Se sientan en un escalón justo enfrente de mí, al otro lado del patio. Con fingida indiferencia se forman alrededor corrillos de estudiantes. La voz de efebo de Melanchthon llega hasta mí. No menos cautivadora en el aula que estridente aquí fuera de ella.
—…y deberías convencerte de él o de una vez por todas, mi querido Karlstadt, pues no hay palabras más meridianas que las del apóstol: «Todos han de estar sometidos a las autoridades superiores, pues no hay autoridad sino bajo Dios; y las que hay, por Dios han sido establecidas, de suerte que quien resiste a la autoridad, resiste a la disposición de Dios». Esto es lo que escribe san Pablo en la Epístola a los Romanos.
Decido levantarme y unirme a otros espectadores, precisamente mientras Karlstadt lo rebate.

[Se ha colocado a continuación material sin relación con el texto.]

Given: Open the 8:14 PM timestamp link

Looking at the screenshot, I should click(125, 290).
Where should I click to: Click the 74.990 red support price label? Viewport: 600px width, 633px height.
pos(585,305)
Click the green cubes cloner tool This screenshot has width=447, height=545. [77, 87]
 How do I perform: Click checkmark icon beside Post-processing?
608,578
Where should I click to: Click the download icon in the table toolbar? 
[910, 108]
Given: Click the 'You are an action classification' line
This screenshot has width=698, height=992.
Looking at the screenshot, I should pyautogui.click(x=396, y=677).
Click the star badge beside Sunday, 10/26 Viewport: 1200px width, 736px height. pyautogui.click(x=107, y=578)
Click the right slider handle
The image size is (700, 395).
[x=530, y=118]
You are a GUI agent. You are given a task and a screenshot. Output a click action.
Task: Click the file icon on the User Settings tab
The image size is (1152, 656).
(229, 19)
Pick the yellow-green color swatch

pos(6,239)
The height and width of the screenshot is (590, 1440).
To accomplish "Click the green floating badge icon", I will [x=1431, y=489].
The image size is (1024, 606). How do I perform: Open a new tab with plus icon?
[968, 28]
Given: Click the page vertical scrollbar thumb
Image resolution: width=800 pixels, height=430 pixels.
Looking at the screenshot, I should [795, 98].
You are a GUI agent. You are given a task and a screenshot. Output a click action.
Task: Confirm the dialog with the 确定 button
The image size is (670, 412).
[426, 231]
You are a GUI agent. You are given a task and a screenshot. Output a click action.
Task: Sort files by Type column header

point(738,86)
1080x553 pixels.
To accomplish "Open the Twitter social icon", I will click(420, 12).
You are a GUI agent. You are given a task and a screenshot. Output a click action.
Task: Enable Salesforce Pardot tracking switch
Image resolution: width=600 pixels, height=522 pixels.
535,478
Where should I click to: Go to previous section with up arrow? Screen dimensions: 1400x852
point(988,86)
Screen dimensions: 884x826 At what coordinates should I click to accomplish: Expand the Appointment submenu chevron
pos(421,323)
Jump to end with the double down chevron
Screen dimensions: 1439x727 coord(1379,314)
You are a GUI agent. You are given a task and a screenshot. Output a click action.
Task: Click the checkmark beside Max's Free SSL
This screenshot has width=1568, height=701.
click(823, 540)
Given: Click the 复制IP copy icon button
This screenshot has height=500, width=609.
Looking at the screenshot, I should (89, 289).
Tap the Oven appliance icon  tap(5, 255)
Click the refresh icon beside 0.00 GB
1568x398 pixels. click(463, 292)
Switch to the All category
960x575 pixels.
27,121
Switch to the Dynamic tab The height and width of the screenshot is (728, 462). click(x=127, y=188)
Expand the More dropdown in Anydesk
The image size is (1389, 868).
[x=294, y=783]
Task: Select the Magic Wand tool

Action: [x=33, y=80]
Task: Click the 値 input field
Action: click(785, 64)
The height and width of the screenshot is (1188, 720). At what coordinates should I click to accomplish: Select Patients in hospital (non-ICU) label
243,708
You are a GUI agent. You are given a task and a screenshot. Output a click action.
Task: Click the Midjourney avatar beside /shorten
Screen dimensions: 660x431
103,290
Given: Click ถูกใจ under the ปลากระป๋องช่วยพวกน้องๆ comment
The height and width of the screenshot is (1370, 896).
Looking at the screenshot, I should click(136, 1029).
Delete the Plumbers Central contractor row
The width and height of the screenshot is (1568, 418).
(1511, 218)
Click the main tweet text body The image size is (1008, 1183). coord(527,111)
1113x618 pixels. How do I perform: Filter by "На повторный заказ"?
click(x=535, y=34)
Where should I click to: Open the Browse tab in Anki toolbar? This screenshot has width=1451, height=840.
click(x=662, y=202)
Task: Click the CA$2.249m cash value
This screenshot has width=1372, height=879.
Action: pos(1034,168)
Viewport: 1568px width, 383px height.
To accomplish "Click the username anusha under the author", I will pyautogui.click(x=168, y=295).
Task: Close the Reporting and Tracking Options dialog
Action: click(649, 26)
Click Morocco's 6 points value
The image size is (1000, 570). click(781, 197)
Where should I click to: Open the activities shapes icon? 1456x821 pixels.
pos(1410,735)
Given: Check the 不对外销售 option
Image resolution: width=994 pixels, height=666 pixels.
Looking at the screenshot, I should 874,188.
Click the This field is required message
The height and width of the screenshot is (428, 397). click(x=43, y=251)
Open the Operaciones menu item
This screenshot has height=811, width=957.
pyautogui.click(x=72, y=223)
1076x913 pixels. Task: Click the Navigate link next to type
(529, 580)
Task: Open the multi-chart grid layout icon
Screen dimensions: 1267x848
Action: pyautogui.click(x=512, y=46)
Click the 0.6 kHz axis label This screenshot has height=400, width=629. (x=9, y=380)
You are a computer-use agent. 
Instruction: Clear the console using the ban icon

—¡Es ridículo pensar que ese cristiano para el que, en palabras del propio san Pablo, «la ley está muerta», la ley moral impartida por Dios a los hombres debe obedecer ciegamente a las leyes a menudo injustas de los hombres! Cristo dice: «Dad al César lo que es del César y a Dios lo que es de Dios». Los judíos usaban la moneda de César no sin reconocer al mismo tiempo todas esas obligaciones civiles que no son lesivas para las religiosas. De este modo, Cristo con sus palabras distingue el ámbito político del religioso y acepta la función de la autoridad civil, pero solo a condición de que no se superponga a Dios, que no se mezcle con Él. De hecho, cuando sustituye a Dios, no fomenta ya el bien común, sino que vuelve esclavo al hombre. Recuerda el Evangelio de Lucas: «Adorarás al Señor tu Dios, y solo a él servirás…».